__TASK TO COMPLETE__. Restate the entries word for word, omitting nothing.

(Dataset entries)

--------------------------------------------------

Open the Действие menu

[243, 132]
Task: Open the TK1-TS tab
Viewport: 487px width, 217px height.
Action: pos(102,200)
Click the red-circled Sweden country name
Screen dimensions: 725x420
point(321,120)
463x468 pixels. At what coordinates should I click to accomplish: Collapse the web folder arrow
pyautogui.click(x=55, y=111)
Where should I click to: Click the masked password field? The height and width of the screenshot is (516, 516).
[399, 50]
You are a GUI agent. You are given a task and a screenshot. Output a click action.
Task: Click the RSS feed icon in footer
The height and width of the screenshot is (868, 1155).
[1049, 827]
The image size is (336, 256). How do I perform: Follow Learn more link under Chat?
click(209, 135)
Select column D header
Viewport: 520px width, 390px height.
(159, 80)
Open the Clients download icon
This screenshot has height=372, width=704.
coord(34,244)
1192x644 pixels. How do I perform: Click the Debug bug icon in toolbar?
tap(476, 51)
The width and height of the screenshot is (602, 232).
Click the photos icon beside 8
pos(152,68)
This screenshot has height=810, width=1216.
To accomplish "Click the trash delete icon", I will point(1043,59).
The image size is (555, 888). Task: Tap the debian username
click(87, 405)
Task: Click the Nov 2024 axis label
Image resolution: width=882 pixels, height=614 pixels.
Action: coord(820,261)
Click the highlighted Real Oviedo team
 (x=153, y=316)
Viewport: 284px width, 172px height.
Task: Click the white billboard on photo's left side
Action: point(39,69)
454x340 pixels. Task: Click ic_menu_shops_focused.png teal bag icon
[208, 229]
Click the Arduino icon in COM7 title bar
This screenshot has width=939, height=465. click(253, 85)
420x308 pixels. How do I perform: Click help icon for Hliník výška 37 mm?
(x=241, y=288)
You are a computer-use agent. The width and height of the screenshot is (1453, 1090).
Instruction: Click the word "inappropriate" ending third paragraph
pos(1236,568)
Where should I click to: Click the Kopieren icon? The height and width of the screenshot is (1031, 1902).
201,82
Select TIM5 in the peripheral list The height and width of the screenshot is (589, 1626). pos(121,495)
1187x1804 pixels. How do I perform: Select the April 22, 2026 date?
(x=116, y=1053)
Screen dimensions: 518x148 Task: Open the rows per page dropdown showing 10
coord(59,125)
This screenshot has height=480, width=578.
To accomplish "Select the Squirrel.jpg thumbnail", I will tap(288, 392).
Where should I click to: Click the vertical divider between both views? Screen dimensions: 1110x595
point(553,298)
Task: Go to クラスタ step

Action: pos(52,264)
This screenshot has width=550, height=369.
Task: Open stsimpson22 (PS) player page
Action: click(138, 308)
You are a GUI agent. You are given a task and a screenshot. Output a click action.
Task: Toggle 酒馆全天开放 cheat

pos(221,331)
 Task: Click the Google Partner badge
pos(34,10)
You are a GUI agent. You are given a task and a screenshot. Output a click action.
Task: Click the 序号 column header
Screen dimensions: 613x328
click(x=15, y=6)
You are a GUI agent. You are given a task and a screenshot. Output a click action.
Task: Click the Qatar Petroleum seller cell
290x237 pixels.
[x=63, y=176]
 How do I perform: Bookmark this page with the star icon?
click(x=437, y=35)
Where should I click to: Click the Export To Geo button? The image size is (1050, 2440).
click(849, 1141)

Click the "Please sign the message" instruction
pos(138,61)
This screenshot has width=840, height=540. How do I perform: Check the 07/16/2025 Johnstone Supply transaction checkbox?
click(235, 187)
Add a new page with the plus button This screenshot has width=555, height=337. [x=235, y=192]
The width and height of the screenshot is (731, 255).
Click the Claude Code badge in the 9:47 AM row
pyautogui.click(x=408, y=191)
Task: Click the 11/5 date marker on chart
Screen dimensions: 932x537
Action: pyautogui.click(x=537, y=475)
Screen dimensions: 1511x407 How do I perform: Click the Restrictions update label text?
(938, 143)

--------------------------------------------------

__EXERCISE SOLUTION__.
Open the Действие menu

[243, 132]
Task: Open the TK1-TS tab
Viewport: 487px width, 217px height.
Action: pos(102,200)
Click the red-circled Sweden country name
Screen dimensions: 725x420
point(321,120)
463x468 pixels. At what coordinates should I click to accomplish: Collapse the web folder arrow
pyautogui.click(x=55, y=111)
Where should I click to: Click the masked password field? The height and width of the screenshot is (516, 516).
[399, 50]
You are a GUI agent. You are given a task and a screenshot. Output a click action.
Task: Click the RSS feed icon in footer
The height and width of the screenshot is (868, 1155).
[1049, 827]
The image size is (336, 256). How do I perform: Follow Learn more link under Chat?
click(209, 135)
Select column D header
Viewport: 520px width, 390px height.
(159, 80)
Open the Clients download icon
This screenshot has height=372, width=704.
coord(34,244)
1192x644 pixels. How do I perform: Click the Debug bug icon in toolbar?
tap(476, 51)
The width and height of the screenshot is (602, 232).
Click the photos icon beside 8
pos(152,68)
This screenshot has height=810, width=1216.
To accomplish "Click the trash delete icon", I will point(1043,59).
The image size is (555, 888). Task: Tap the debian username
click(87, 405)
Task: Click the Nov 2024 axis label
Image resolution: width=882 pixels, height=614 pixels.
Action: coord(820,261)
Click the highlighted Real Oviedo team
 (x=153, y=316)
Viewport: 284px width, 172px height.
Task: Click the white billboard on photo's left side
Action: point(39,69)
454x340 pixels. Task: Click ic_menu_shops_focused.png teal bag icon
[208, 229]
Click the Arduino icon in COM7 title bar
This screenshot has width=939, height=465. click(253, 85)
420x308 pixels. How do I perform: Click help icon for Hliník výška 37 mm?
(x=241, y=288)
You are a computer-use agent. The width and height of the screenshot is (1453, 1090).
Instruction: Click the word "inappropriate" ending third paragraph
pos(1236,568)
Where should I click to: Click the Kopieren icon? The height and width of the screenshot is (1031, 1902).
201,82
Select TIM5 in the peripheral list The height and width of the screenshot is (589, 1626). pos(121,495)
1187x1804 pixels. How do I perform: Select the April 22, 2026 date?
(x=116, y=1053)
Screen dimensions: 518x148 Task: Open the rows per page dropdown showing 10
coord(59,125)
This screenshot has height=480, width=578.
To accomplish "Select the Squirrel.jpg thumbnail", I will tap(288, 392).
Where should I click to: Click the vertical divider between both views? Screen dimensions: 1110x595
point(553,298)
Task: Go to クラスタ step

Action: pos(52,264)
This screenshot has width=550, height=369.
Task: Open stsimpson22 (PS) player page
Action: click(138, 308)
You are a GUI agent. You are given a task and a screenshot. Output a click action.
Task: Toggle 酒馆全天开放 cheat

pos(221,331)
 Task: Click the Google Partner badge
pos(34,10)
You are a GUI agent. You are given a task and a screenshot. Output a click action.
Task: Click the 序号 column header
Screen dimensions: 613x328
click(x=15, y=6)
You are a GUI agent. You are given a task and a screenshot. Output a click action.
Task: Click the Qatar Petroleum seller cell
290x237 pixels.
[x=63, y=176]
 How do I perform: Bookmark this page with the star icon?
click(x=437, y=35)
Where should I click to: Click the Export To Geo button? The image size is (1050, 2440).
click(849, 1141)

Click the "Please sign the message" instruction
pos(138,61)
This screenshot has width=840, height=540. How do I perform: Check the 07/16/2025 Johnstone Supply transaction checkbox?
click(235, 187)
Add a new page with the plus button This screenshot has width=555, height=337. [x=235, y=192]
The width and height of the screenshot is (731, 255).
Click the Claude Code badge in the 9:47 AM row
pyautogui.click(x=408, y=191)
Task: Click the 11/5 date marker on chart
Screen dimensions: 932x537
Action: pyautogui.click(x=537, y=475)
Screen dimensions: 1511x407 How do I perform: Click the Restrictions update label text?
(938, 143)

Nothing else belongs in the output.